** Opening EXTRACTED DATA block **
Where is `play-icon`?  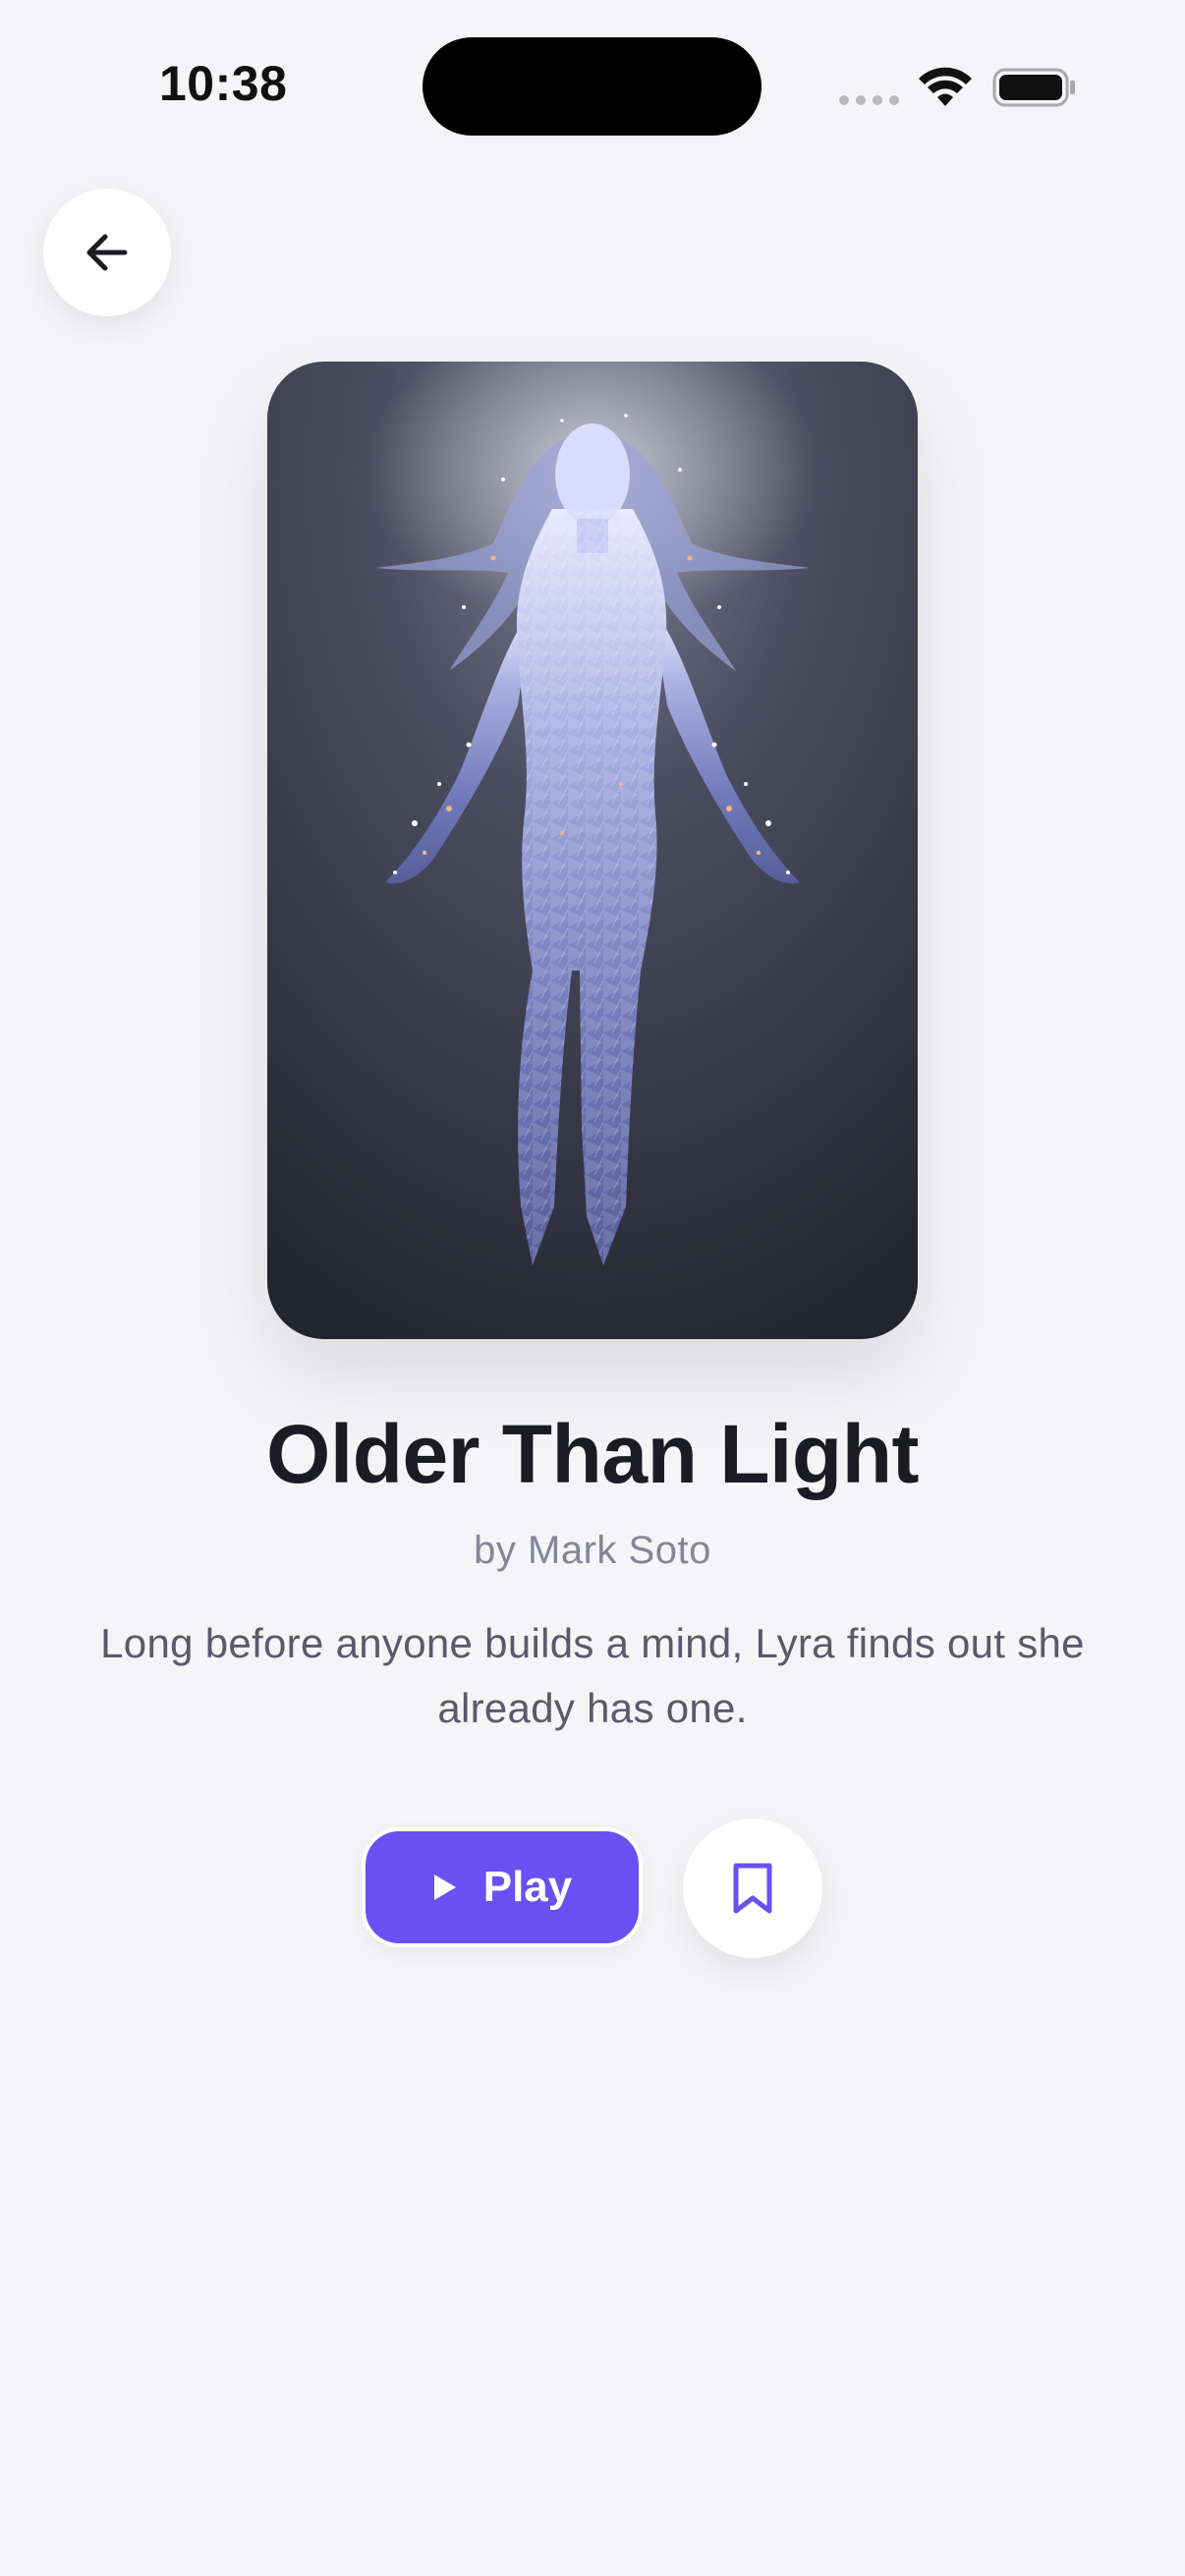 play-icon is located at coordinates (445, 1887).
** Closing EXTRACTED DATA block **
** Opening EXTRACTED DATA block **
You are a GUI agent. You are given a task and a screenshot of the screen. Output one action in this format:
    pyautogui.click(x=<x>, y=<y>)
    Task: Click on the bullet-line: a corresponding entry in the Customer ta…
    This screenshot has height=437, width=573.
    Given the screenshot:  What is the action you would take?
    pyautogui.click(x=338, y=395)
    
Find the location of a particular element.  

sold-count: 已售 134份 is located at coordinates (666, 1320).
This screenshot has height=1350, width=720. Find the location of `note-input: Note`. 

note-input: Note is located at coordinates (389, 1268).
** Closing EXTRACTED DATA block **
• WORK INSTRUCTION
Can you extract the rows starting at the line containing "This screenshot has height=1350, width=720." and ending at the line containing "note-input: Note is", repeating them character for character?

• TASK OUTPUT
This screenshot has height=1350, width=720. Find the location of `note-input: Note`. 

note-input: Note is located at coordinates (389, 1268).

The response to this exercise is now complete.